Le système québécois a été bâti avec de bonnes intentions — mais il n'arrive plus à suivre
Au Québec, prendre soin d’un parent vieillissant n’est pas seulement quelque chose que les familles font — c’est quelque chose que les familles sont censées faire. Le terme aidant naturel implique que cela vient naturellement, et que ne pas tout donner irait, en quelque sorte, contre sa propre nature.
Alors, lorsque les familles se tournent vers le système public pour obtenir des conseils, ce qu’elles y trouvent semble rassurant, au premier abord. Les programmes sont bien nommés et clairement décrits.

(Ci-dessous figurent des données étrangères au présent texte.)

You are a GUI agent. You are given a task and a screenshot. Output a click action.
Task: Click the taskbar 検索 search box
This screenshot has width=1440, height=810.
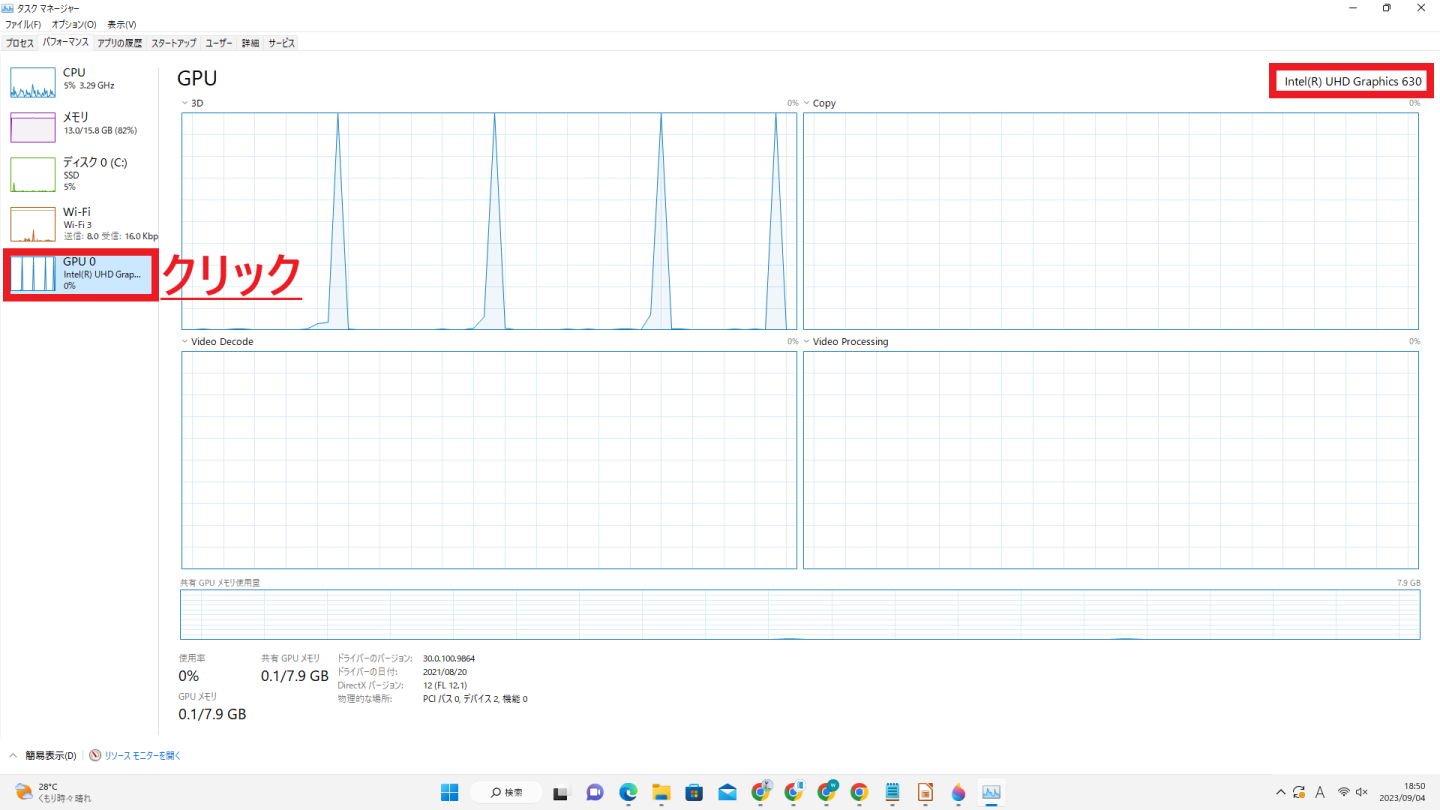pos(507,792)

En les lisant — le Chèque emploi-service, les crédits d’impôt provinciaux, le mandat de soins à domicile du CLSC — on pourrait raisonnablement conclure que, le moment venu, le système sera là.
Puis le moment arrive.
L’écart entre ce que les familles attendent et ce qu’elles vivent réellement n’est pas la faute des personnes qui travaillent à l’intérieur du système. Les infirmières, les travailleurs sociaux et les préposés des CLSC à travers Montréal accomplissent, selon notre expérience, un travail remarquable dans des conditions qui en demandent beaucoup trop à beaucoup trop peu de personnes. Nous travaillons aux côtés de plusieurs d’entre eux chaque semaine. Nous avons un immense respect pour ce qu’ils portent.
L'insuffisance est structurelle. La demande a dépassé la capacité d'une façon que l'engagement individuel ne peut pas compenser.